Among the Greeks it was natural that while Catholic served as the distinctive description of the one Church, the etymological significance of the word was never quite lost sight of. Thus in the "Catechetical Discourses" of St. Cyril of Jerusalem (c. 347) he insists on the one hand (sect. 26): "And if ever thou art sojourning in any city, inquire not simply where the Lord's house is--for the sects of the profane also attempt to call their own dens, houses of the Lord--nor merely where the church is, but where is the Catholic Church. For this is the peculiar name of the holy body the mother of us all." On the other hand when discussing the word Catholic, which already appears in his form of the baptismal creed, St. Cyril remarks: (sect. 23) "Now it [the Church] is called Catholic because it is throughout the world, from one end of the earth to the other." But we shall have occasion to quote this passage more at length later on.

There can be no doubt, however, that it was the struggle with the Donatists which first drew out the full theological significance of the epithet Catholic and passed it on to the schoolmen as an abiding possession. When the Donatists claimed to represent the one true Church of Christ, and formulated certain marks of the Church, which they professed to find in their own body, it could not fail to strike their orthodox opponents that the title Catholic, by which the Church of Christ was universally known, afforded a far surer test, and that this was wholly inapplicable to a sect which was confined to one small corner of the world. The Donatists, unlike all previous heretics, had not gone wrong upon any Christological question. It was their conception of Church discipline and organization which was faulty. Hence, in refuting them, a more or less definite theory of the Church and its marks was gradually evolved by St. Optatus (c. 370) and St. Augustine (c. 400).
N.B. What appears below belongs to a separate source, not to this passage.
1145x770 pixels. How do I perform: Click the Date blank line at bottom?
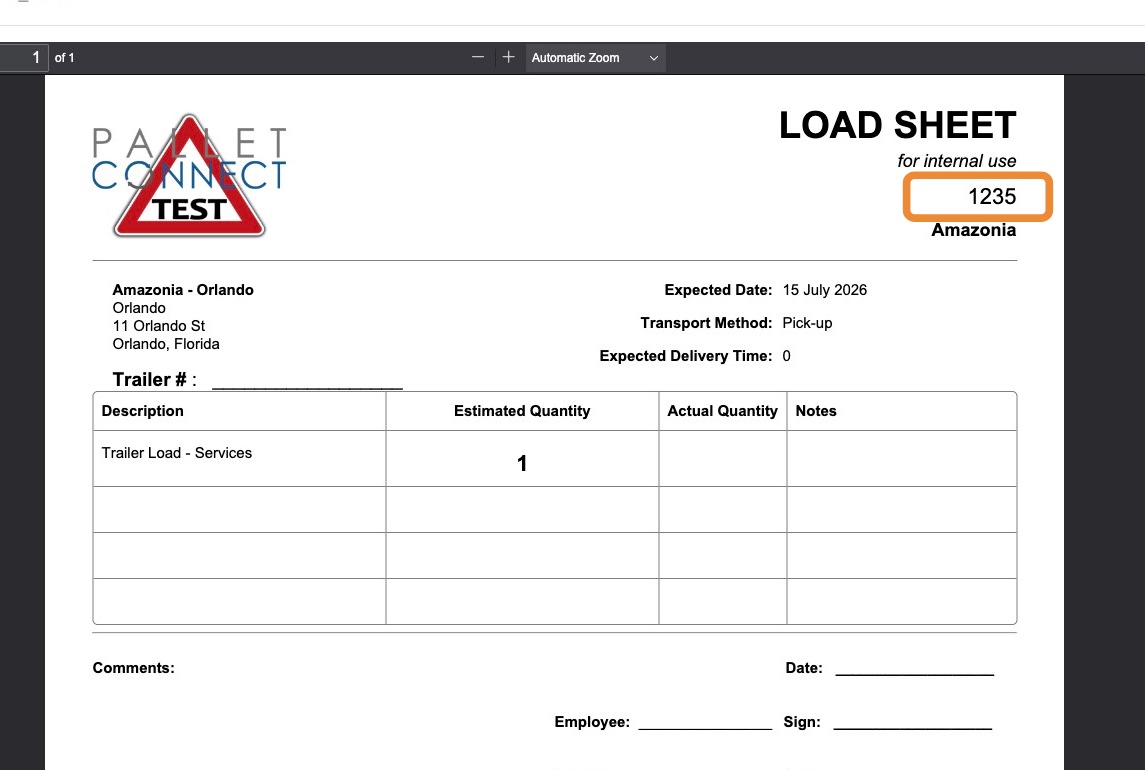[914, 670]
These doctors particularly insisted upon the note of Catholicity, and they pointed out that both the Old and the New Testament represented the Church as spread over all the earth. (See Turmel, "Histoire de la theologie positive, 1904, I, 162-166, with references there given.) Moreover, St. Augustine insists upon the consensus of Christians in the use of the name Catholic. "Whether they wish or no", he says, "heretics have to call the Catholic Church Catholic" ("De vera religione", xii). "Although all heretics wish to be styled Catholic, yet if any one ask where is the Catholic place of worship none of them would venture to point out his own conventicle" (Contra Epistolam quam vocant Fundamenti, iv). Of later exponents of this same thesis the most famous Vincent of Lerins (c. 434). His canon of Catholicity is "That which has been believed everywhere, always, and by all." "This", he adds, "is what is truly and properly Catholic" (Commonitorium, I, ii).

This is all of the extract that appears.